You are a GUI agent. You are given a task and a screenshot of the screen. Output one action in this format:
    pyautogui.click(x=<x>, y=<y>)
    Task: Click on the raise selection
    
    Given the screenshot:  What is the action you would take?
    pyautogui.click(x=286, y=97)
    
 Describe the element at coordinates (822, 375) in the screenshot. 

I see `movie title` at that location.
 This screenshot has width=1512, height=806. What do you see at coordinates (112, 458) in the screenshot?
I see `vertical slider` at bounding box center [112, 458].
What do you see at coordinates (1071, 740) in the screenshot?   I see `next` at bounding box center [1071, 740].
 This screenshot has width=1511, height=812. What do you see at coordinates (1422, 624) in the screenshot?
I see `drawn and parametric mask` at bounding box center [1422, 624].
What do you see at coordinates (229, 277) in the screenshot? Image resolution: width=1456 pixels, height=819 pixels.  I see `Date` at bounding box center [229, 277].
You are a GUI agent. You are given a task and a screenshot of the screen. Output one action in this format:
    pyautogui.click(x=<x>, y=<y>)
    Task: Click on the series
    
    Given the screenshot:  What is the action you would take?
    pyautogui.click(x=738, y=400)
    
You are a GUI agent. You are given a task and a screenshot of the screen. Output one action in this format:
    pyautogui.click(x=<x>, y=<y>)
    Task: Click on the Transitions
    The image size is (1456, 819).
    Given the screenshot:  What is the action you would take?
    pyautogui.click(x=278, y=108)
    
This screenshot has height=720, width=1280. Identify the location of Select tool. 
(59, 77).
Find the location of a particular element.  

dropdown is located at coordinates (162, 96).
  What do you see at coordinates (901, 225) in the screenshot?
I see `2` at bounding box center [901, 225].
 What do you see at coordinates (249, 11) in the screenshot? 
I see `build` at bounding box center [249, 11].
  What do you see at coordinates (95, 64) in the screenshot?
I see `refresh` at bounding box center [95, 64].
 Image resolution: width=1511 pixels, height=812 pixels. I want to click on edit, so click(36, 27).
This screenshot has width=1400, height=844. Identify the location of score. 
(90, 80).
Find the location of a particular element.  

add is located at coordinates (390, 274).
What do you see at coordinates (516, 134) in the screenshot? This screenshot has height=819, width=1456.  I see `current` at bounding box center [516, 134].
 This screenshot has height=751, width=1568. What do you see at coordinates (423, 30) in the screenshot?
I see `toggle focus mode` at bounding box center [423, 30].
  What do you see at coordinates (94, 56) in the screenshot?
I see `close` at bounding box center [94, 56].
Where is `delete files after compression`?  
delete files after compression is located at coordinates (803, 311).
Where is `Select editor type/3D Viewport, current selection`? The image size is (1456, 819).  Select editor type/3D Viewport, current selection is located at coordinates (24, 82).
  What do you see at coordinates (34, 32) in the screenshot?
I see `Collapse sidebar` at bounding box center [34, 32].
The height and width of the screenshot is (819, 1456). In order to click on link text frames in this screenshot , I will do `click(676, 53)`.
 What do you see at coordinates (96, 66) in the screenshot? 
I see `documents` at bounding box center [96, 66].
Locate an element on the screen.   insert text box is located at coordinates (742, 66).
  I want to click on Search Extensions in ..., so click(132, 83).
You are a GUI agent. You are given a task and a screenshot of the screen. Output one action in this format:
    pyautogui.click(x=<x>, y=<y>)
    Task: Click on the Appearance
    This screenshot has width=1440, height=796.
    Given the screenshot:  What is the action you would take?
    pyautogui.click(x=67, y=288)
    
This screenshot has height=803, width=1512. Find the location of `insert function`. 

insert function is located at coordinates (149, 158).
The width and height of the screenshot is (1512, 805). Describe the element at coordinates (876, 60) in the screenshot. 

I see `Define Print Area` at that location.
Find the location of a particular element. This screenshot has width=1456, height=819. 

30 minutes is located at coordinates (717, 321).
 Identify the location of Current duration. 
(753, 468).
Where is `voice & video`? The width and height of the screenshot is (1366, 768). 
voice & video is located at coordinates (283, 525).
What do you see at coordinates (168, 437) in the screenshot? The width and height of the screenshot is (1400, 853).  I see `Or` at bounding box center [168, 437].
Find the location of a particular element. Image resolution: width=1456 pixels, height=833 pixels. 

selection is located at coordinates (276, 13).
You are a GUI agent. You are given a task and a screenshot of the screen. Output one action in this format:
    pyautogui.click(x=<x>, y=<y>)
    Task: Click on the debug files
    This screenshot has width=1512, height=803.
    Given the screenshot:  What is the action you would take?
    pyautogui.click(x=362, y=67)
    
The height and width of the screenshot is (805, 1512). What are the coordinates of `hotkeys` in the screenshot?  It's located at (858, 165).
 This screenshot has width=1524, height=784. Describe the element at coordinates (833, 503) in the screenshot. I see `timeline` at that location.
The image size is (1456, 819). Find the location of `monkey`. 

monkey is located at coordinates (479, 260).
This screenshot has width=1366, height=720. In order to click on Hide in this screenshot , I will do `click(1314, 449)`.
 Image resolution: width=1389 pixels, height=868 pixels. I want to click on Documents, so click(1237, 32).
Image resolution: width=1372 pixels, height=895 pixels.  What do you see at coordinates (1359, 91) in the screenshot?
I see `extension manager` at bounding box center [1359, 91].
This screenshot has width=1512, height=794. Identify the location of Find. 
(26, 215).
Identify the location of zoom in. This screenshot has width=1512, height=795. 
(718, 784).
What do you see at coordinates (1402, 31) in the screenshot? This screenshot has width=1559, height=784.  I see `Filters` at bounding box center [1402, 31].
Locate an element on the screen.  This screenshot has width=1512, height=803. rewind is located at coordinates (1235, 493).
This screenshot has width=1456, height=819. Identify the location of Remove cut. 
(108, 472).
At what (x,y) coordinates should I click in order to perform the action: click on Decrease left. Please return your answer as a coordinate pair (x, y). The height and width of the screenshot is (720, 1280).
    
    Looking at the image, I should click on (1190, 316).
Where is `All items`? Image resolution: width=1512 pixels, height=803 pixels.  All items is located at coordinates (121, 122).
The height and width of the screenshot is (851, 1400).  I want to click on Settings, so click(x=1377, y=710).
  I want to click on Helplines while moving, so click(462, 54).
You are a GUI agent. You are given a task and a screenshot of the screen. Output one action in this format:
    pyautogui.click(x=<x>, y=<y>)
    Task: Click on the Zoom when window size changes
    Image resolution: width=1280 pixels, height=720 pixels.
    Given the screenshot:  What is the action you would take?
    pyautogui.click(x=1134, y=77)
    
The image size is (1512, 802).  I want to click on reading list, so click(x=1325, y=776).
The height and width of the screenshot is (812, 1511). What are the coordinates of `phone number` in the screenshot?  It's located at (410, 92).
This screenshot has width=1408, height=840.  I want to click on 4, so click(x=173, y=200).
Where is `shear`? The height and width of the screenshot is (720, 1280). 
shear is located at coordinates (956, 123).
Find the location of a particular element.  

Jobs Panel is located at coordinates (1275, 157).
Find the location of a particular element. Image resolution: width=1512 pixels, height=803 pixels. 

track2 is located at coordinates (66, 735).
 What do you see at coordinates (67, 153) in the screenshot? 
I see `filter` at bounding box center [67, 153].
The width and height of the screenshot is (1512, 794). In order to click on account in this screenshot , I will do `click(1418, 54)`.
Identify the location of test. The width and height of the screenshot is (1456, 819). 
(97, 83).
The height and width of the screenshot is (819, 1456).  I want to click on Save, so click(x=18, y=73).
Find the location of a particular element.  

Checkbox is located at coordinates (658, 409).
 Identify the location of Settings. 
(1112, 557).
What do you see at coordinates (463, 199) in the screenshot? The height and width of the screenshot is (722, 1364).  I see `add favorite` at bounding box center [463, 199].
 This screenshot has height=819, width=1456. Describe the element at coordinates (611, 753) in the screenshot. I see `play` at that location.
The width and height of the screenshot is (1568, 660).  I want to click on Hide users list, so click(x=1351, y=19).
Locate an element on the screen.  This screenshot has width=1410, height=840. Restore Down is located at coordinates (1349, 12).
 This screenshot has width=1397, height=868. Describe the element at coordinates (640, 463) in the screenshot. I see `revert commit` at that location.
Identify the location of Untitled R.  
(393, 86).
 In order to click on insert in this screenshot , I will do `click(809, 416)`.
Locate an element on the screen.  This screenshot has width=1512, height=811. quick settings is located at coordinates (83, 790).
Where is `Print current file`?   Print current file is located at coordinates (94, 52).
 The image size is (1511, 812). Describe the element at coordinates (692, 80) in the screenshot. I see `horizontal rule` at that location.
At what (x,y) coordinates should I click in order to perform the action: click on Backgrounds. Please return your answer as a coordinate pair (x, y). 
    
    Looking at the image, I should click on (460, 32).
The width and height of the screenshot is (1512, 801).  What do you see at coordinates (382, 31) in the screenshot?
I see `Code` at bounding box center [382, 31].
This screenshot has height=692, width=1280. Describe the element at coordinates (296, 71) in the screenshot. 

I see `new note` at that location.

++++++++

### Given request
Duplicate the records from the start up to and including the line with "pyautogui.click(x=278, y=108)".

### Written response
You are a GUI agent. You are given a task and a screenshot of the screen. Output one action in this format:
    pyautogui.click(x=<x>, y=<y>)
    Task: Click on the raise selection
    
    Given the screenshot:  What is the action you would take?
    pyautogui.click(x=286, y=97)
    
 Describe the element at coordinates (822, 375) in the screenshot. 

I see `movie title` at that location.
 This screenshot has width=1512, height=806. What do you see at coordinates (112, 458) in the screenshot?
I see `vertical slider` at bounding box center [112, 458].
What do you see at coordinates (1071, 740) in the screenshot?   I see `next` at bounding box center [1071, 740].
 This screenshot has width=1511, height=812. What do you see at coordinates (1422, 624) in the screenshot?
I see `drawn and parametric mask` at bounding box center [1422, 624].
What do you see at coordinates (229, 277) in the screenshot? Image resolution: width=1456 pixels, height=819 pixels.  I see `Date` at bounding box center [229, 277].
You are a GUI agent. You are given a task and a screenshot of the screen. Output one action in this format:
    pyautogui.click(x=<x>, y=<y>)
    Task: Click on the series
    
    Given the screenshot:  What is the action you would take?
    pyautogui.click(x=738, y=400)
    
You are a GUI agent. You are given a task and a screenshot of the screen. Output one action in this format:
    pyautogui.click(x=<x>, y=<y>)
    Task: Click on the Transitions
    The image size is (1456, 819).
    Given the screenshot:  What is the action you would take?
    pyautogui.click(x=278, y=108)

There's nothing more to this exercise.